Geboy mendongak saat bahunya tiba-tiba ditepuk, padahal Komal sudah di tengah jalan. Rupanya orang yang ditunggu baru saja tiba dan amat semringah di sampingnya. Sontak ia berdiri. Sial, tampangnya berantakan dan ia bahkan enggak menyambut kedatangan senior satu ini. Bang Aco, ketua Geng Senter tahun lalu yang sekarang melanjutkan pendidikan di jurusan Teknik Mesin.
"Udah lama, Bang? Sori, gue nggak tahu."
"Baru, kok. Santai aja. Ada apa? Kelihatannya nggak enak banget."
Geboy mempersilakan Aco buat duduk. "Biasa. Tadi ada anak sebelah yang nyari masalah ke sini. Udah clear, kok, Bang."
"Hoo gitu, syukur deh." Aco mengeluarkan rokok lalu menyalakannya. "Lo nggak main?"
"Nggak, Bang. Anak baru aja. Niat gue malam ini cuma ngobrol sama lo."
"Oh, iya. Masalah mentor kemarin. Itu lo serius?"
Geboy manggut-manggut. "Pak Bonang jarang ngasih arahan, padahal gue perlu sosok guru yang bener. Lo tau sendiri, Bang, si Randu jagonya kayak apa. Dia ngincar posisi gue dari lama."
"Tapi kenapa gue, Boy? Kan ada Bang Sam noh, yang lebih sering mampir ke sini."
"Kurikulum dia sama gue kan udah beda jauh, Bang. Takutnya udah nggak relevan. Mendingan lo ke mana-mana, kan?"

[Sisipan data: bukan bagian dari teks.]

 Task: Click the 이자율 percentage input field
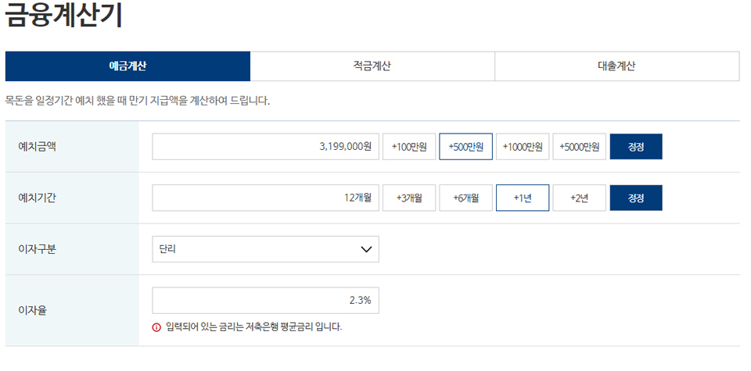coord(266,300)
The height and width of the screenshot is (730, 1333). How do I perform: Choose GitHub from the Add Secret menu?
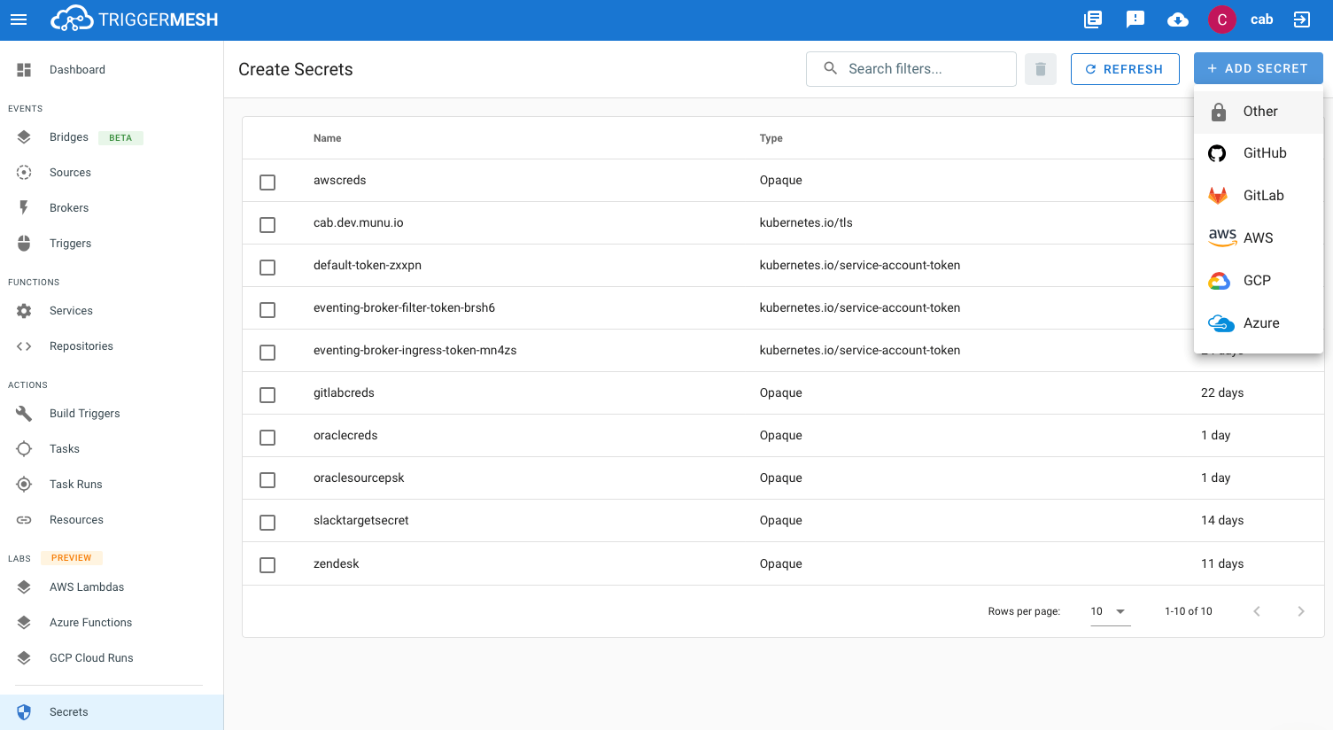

"Iya, sih." Aco lalu mengembuskan kepulan asap yang membentuk lingkaran. "Tapi gue nggak yakin bisa bagi waktu."
"Dicoba dulu, Bang. Kalau lo mau, entar gue bilang ke bokap buat ngomongin fee, sekalian ngasih rekom track record lo. Barangkali ditarik ke bengkel atau kantor."
"Menarik juga tawaran lo."
Geboy tersenyum tipis. Ia berkedip konstan dan menelan ludah kasar. Tangannya yang gemetaran mulai berkeringat dingin. Degup jantungnya juga enggak karuan.
Ia baru bisa benar-benar bernapas lega setelah Aco mengatakan:
"Oke, deal. Kita percobaan minggu ini."